Taraf manşetin altında yer verdiği haber için, “Arınç harikalar diyarında” başlığını kullandı ve “BM’nin İsviçre’deki insan hakları toplantısında konuşan Arınç, öyle bir özgürlük tablosu çizdi ki duyanlar kulaklarına inanamadı. Ali İsmail Korkmaz davasını örnek gösterip, orantısız güç kullanan polisin cezalandırıldığını savunan Arınç, ‘Türkiye’de tam bir çoğulculuk var’ dedi.
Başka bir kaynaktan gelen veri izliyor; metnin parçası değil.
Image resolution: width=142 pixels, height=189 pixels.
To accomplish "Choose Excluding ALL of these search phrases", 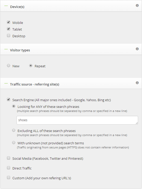I will pos(14,130).
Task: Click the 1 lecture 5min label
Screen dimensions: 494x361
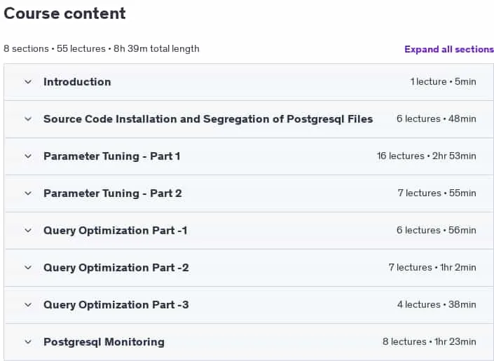Action: click(443, 81)
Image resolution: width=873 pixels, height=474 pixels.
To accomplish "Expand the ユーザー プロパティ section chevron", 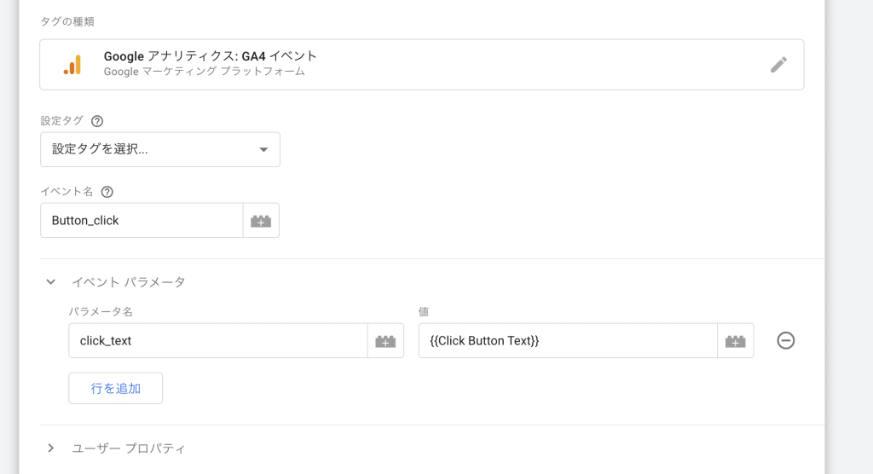I will [51, 448].
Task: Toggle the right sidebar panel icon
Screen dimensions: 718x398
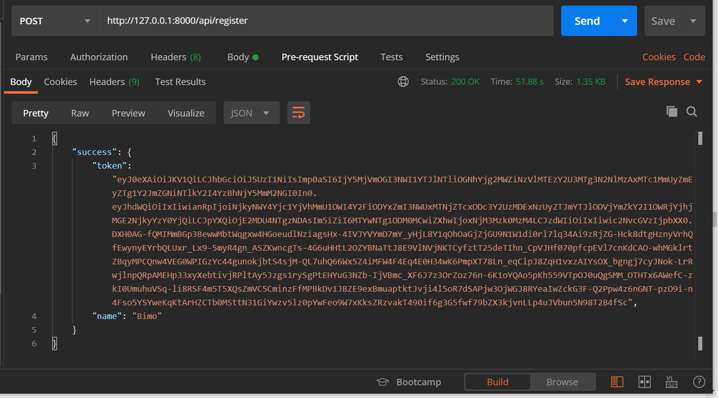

Basının özgür olduğunu, azınlıklara ayrımcılık yapılmadığını öne süren Arınç, LGBTİ bireylerin haklarının tanındığını dahi iddia etti” dedi.
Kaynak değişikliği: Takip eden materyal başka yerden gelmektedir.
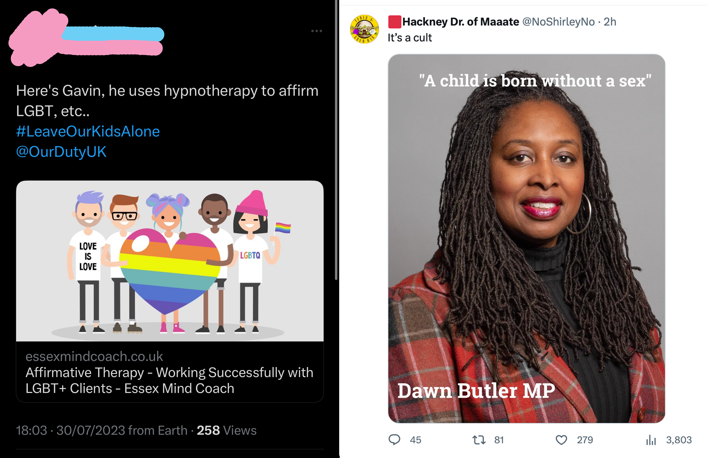Click the retweet arrows icon
Image resolution: width=717 pixels, height=458 pixels.
(x=478, y=440)
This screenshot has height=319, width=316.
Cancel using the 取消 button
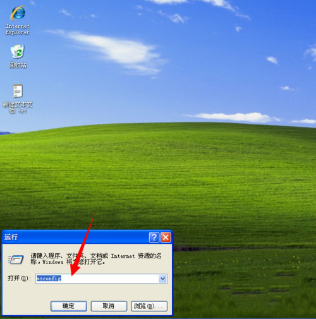tap(109, 306)
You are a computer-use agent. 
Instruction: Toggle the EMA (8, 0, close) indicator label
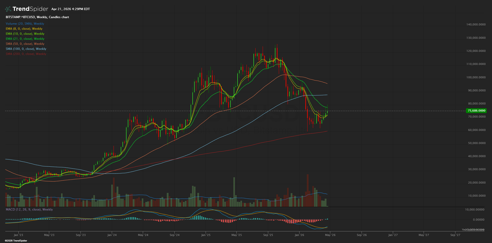[24, 29]
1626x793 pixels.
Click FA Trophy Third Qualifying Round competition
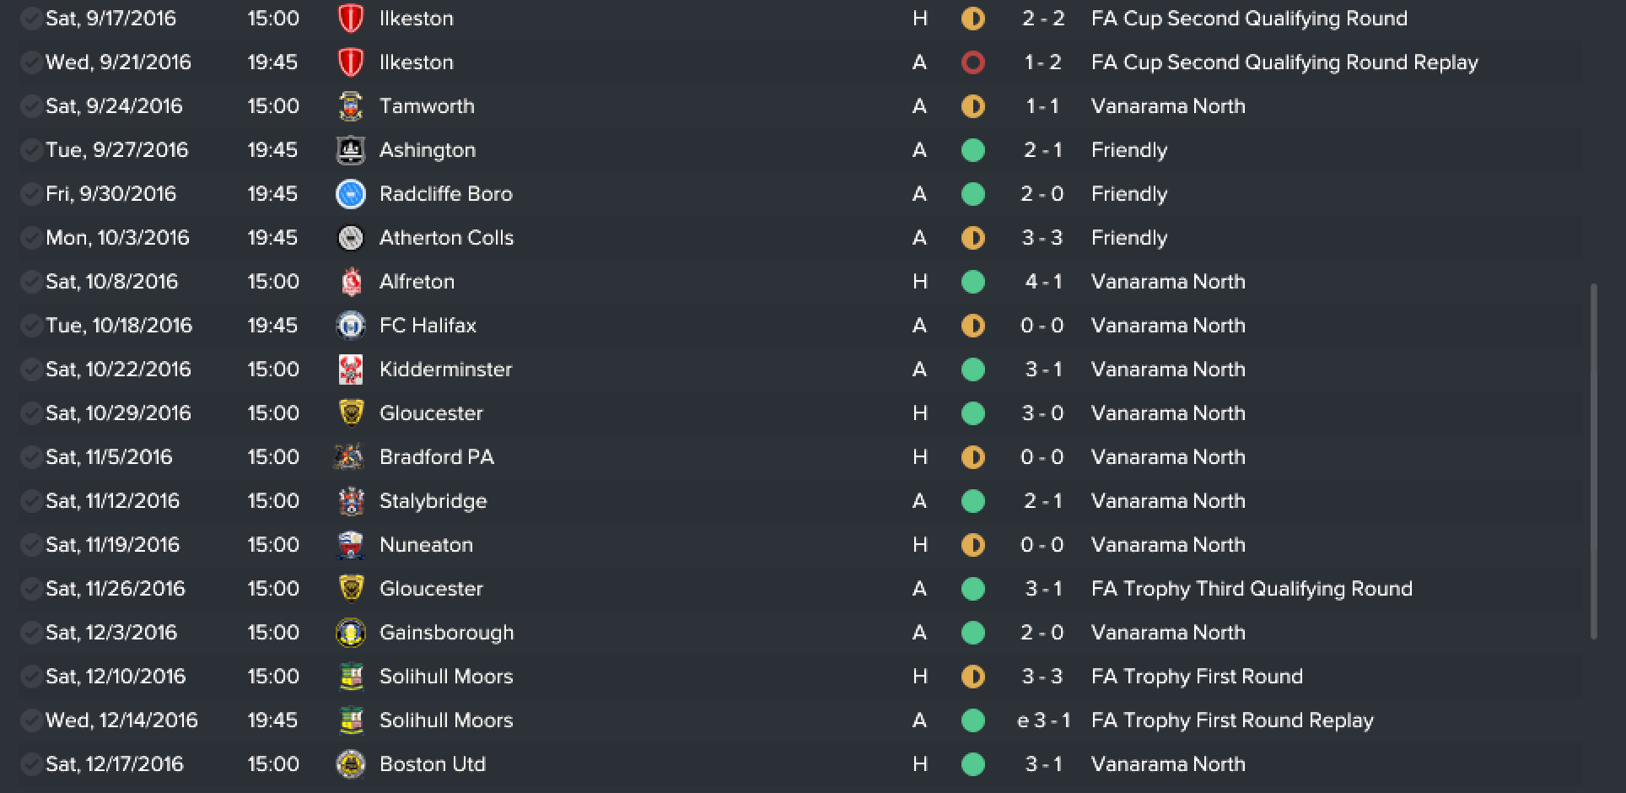coord(1252,589)
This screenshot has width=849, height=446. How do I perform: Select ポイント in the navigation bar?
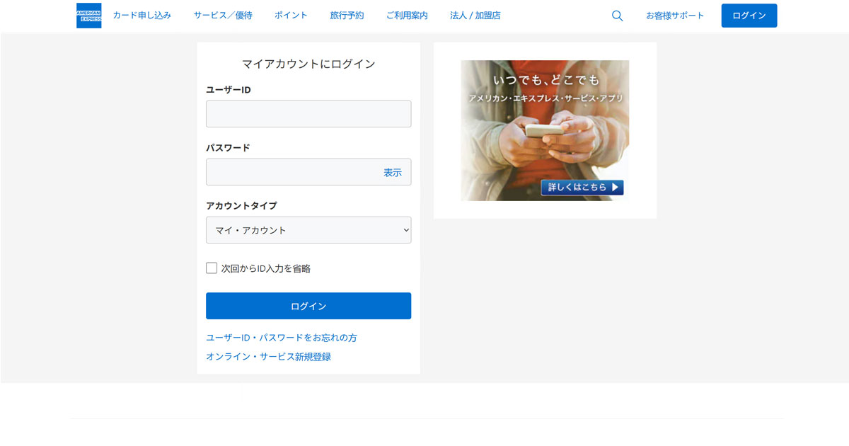point(291,16)
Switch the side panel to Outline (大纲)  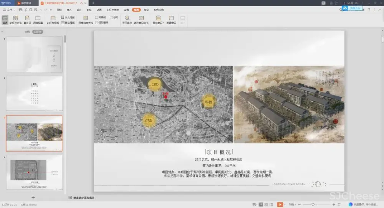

Zaman habere manşetin yanında, “BM’de Türkiye’ye basın özgürlüğü sorgusu” başlığıyla yer verdi: “Türkiye’nin insan hakları alanındaki durumu dün Birleşmiş Milletler İnsan Hakları Konseyi bünyesindeki Evrensel Periyodik İnceleme Mekanizması (EPİM) çerçevesinde Cenevre’de incelendi. BM üyesi ülkelerin temsilcileri, basın özgürlüğü konusunda birçok eleştiri yöneltti. Başbakan Yardımcısı Bülent Arınç’ı terleten bazı sorular şöyle: Gazetecilerin, adli kovuşturma ya da diğer bezdirme yöntemleri korkusu olmadan mesleklerini icra edebilmeleri için ne gibi adımlar attınız? Makul şüphe gerekçesiyle kayıtsızca tutuklama yapılmayacağı, bunun medyayı sindirmek için kullanılmayacağı konusunda ne gibi garantiler verebilirsiniz? Yargının bağımsızlığını nasıl güçlendireceksiniz?”
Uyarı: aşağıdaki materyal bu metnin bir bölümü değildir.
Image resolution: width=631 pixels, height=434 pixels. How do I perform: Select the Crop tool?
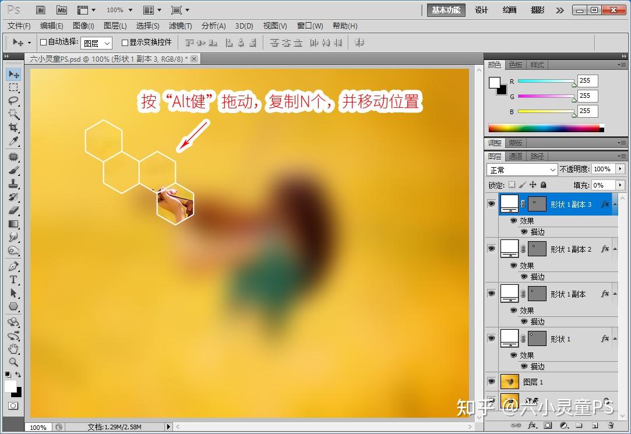pyautogui.click(x=13, y=128)
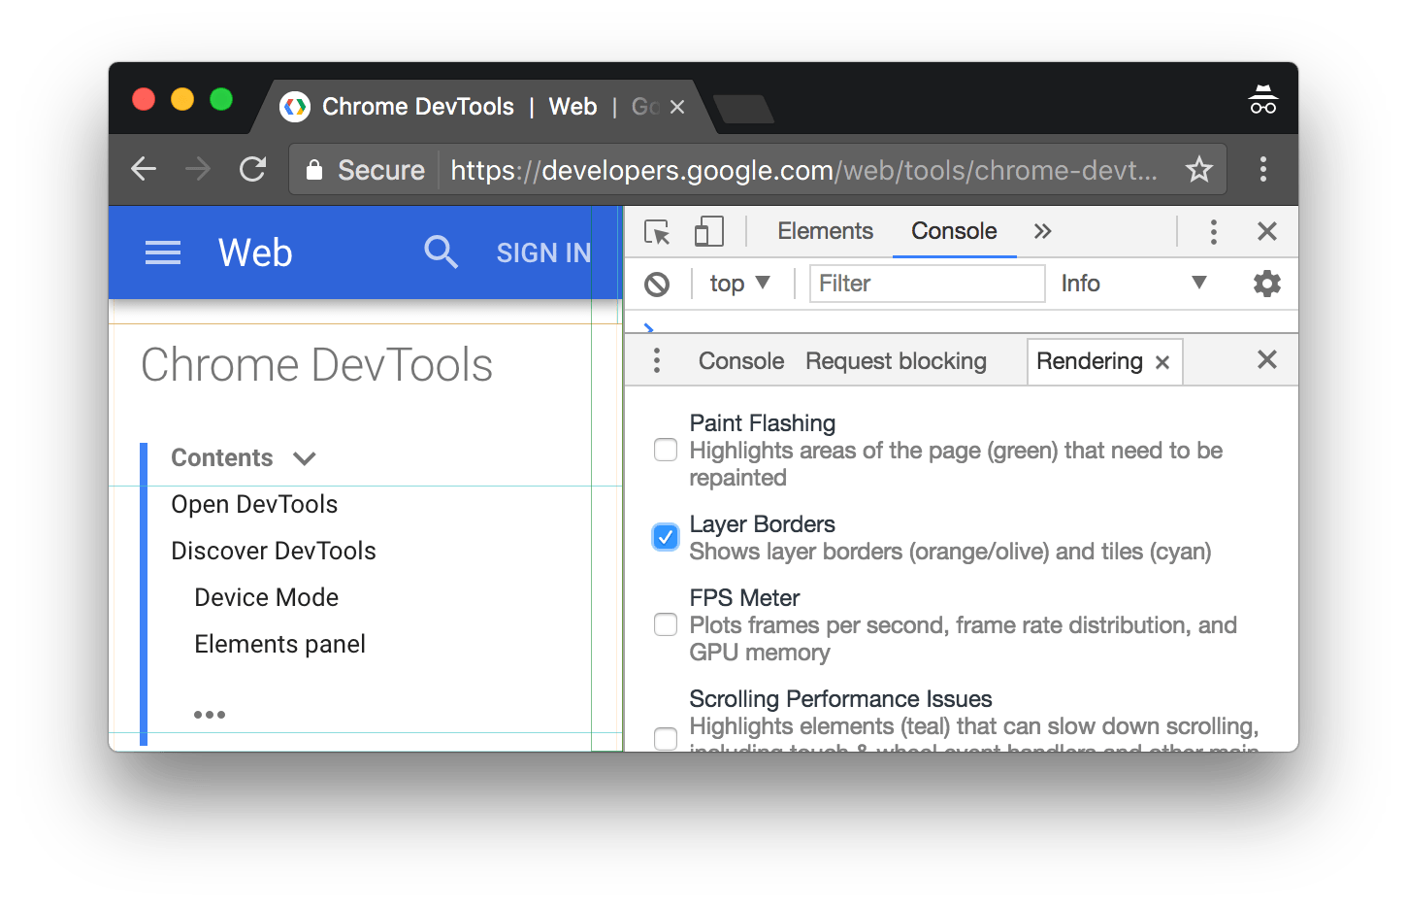Open the Info log level dropdown

pyautogui.click(x=1132, y=284)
Birgün haberi manşetten, “Dünyaya rezil oldular” başlığıyla verdi ve “Birleşmiş Milletler toplantısında Türkiye’nin insan hakları performansı masaya yatırıldı, oldukça olumlu bir ilerleme raporu hazırlayarak 193 ülkenin karşısına çıkan heyetin başkanı Bülent Arınç, eleştirilere yanıt veremedi” dedi.
Hürriyet ön sayfasının altındaki habere, “Mısırlı eleştirince Arınç kızdı” başlığını attı ve “Başbakan Yardımcısı Bülent Arınç, BM’nin Cenevre’deki toplantısında Türkiye’deki basın, ifade özgürlüğü ve yargı bağımsızlığıyla ilgili eleştirilere muhatap oldu. Bülent Arınç, Mısır temsilcisinin, ‘Cezaevindeki gazeteci sayısında iki yıl üst üste rekor kırdınız’ sözlerini reddetti” dedi.
“Saray’da çiftetelli”
Cumhurbaşkanı Erdoğan, Kobane zaferinden duyduğu memnuniyetsizliği gizlemedi.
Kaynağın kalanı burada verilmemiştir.